Home > Uncategorized > Economic forecasting — why it matters and why it is so often wrong

Economic forecasting — why it matters and why it is so often wrong

from Lars Syll

oskarAs Oskar Morgenstern noted in his 1928 classic Wirtschaftsprognose: Eine Untersuchung ihrer Voraussetzungen und Möglichkeiten, economic predictions and forecasts amount to little more than intelligent guessing.

Making forecasts and predictions obviously isn’t a trivial or costless activity, so why then go on with it?

The problems that economists encounter when trying to predict the future really underline how important it is for social sciences to incorporate Keynes’s far-reaching and incisive analysis of induction and evidential weight in his seminal A Treatise on Probability (1921).

According to Keynes, we live in a world permeated by unmeasurable uncertainty – not quantifiable stochastic risk – which often forces us to make decisions based on anything but ‘rational expectations.’ Keynes rather thinks that we base our expectations on the confidence or ‘weight’ we put on different events and alternatives. To Keynes, ​expectations are a question of weighing probabilities by ‘degrees of belief,’ beliefs that often have preciously little to do with the kind of stochastic probabilistic calculations made by the rational agents as modelled by ‘modern’ social sciences. And often we “simply do not know.”
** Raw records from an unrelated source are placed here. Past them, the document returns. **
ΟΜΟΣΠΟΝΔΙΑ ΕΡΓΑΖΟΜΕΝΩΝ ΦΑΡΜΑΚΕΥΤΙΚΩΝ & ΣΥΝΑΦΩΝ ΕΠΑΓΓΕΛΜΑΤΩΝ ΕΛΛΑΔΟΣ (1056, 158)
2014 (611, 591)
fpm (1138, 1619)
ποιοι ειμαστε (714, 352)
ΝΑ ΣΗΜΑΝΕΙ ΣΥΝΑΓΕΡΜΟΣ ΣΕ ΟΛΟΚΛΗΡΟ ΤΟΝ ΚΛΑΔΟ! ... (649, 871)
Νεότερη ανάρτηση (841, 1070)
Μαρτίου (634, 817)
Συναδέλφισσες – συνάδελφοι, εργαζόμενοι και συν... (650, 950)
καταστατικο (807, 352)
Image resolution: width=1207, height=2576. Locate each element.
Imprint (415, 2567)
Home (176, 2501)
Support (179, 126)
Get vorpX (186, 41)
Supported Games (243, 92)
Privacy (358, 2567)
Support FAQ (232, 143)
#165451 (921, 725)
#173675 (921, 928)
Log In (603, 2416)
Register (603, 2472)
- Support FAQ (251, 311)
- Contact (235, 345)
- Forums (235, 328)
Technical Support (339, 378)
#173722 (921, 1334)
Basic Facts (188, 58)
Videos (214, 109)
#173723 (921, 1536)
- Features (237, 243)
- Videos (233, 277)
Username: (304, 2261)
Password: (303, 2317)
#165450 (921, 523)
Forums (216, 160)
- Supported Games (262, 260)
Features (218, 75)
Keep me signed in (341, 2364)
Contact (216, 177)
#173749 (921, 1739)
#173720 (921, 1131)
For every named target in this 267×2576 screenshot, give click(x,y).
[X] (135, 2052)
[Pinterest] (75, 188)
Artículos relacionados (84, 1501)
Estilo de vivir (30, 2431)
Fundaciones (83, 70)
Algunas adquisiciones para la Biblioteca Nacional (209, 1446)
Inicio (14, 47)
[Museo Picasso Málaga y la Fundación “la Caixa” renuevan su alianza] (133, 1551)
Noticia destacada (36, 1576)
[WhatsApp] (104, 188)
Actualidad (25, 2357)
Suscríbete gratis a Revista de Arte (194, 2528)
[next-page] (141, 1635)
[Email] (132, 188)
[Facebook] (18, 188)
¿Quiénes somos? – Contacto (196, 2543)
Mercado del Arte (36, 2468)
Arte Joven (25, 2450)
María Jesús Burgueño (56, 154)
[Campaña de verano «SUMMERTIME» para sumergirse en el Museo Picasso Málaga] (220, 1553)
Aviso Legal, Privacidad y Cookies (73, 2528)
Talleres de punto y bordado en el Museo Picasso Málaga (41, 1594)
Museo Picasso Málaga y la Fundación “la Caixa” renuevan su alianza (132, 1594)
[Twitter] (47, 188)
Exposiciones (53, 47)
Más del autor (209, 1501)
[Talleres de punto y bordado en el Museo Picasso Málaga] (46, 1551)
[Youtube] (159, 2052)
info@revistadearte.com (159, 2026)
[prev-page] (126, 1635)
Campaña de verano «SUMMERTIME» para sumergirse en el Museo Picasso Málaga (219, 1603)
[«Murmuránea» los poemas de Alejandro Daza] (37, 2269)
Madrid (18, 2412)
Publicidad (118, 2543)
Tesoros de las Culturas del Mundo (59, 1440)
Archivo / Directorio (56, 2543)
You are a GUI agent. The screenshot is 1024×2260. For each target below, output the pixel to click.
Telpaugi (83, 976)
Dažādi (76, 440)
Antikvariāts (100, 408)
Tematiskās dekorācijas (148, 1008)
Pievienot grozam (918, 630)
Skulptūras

treatprobHow strange that social scientists and mainstream economists, as a rule, do not even touch upon these aspects of scientific methodology that seem to be so fundamental and important for anyone trying to understand how we learn and orient ourselves in an uncertain world. An educated guess on why this is a fact would be that Keynes’s concepts are not possible to squeeze into a single calculable numerical ‘probability.’ In the quest for measurable quantities, one puts a blind eye to qualities and looks the other way.

So why do companies, governments, and central banks, continue with this more or less expensive, but obviously worthless, activity?

A part of the answer concerns ideology and apologetics. Forecasting is a non-negligible part of the labour market for (mainstream) economists, and so, of course, those in the business do not want to admit that they are occupied with worthless things (not to mention how hard it would be to sell the product with that kind of frank truthfulness). Governments, the finance sector and (central) banks also want to give the impression to customers and voters that they, so to say, have the situation under control (telling people that next year x will be 3.048 % makes wonders in that respect). Why else would anyone want to pay them or vote for them? These are sure not glamorous aspects of economics as a science, but as a scientist, it would be unforgivably dishonest to pretend that economics doesn’t also perform an ideological function in society.

  1. Gerald Holtham
    February 6, 2023 at 6:56 am

    If you study OECD forecasts you notice two different regimes. In an average year when no unknown unknowns crop up, no geopolitical crises, the forecasts aren’t magic but they are generally within a percentage point or so of the GDP out-turn. When something happens, like an oil-price shock or a big policy mistake, that causes a pronounced cycle, they get the turning points wrong, by as much as 3 or 4 percentage points of growth. Well, c’est la vie, all forecasts are conditional but here’s the silly part: when examining their own performance they average their errors, mixing errors from the two regimes. They then publish fan charts showing confidence intervals for the forecast. This will have an average error of barely 2 per cent or so and imply that the chances of a 4 per cent error are tiny. Ok most of the time but of course come a big shock and the GDP outcome goes outside the fan.
    Lars would call that a case of trying to apply probabilities to uncertain situations and I suppose he would be right. But the forecasters could do a lot better if they acknowledged two regimes and said the fan chart was applicable to only one of them.
    Morgenstern was a great man but writing before economic data like national accounts were invented, never mind collected. He was also writing before the electronic computer had been invented. He would no doubt have said the same of weather forecasting, which has improved enormously since his time. Economics? Not quite so much because too many economists think real-world data are just an uninteresting special case of the abstract world they want to model. That’s not harmless when they impose their “results” on supposedly empirical work.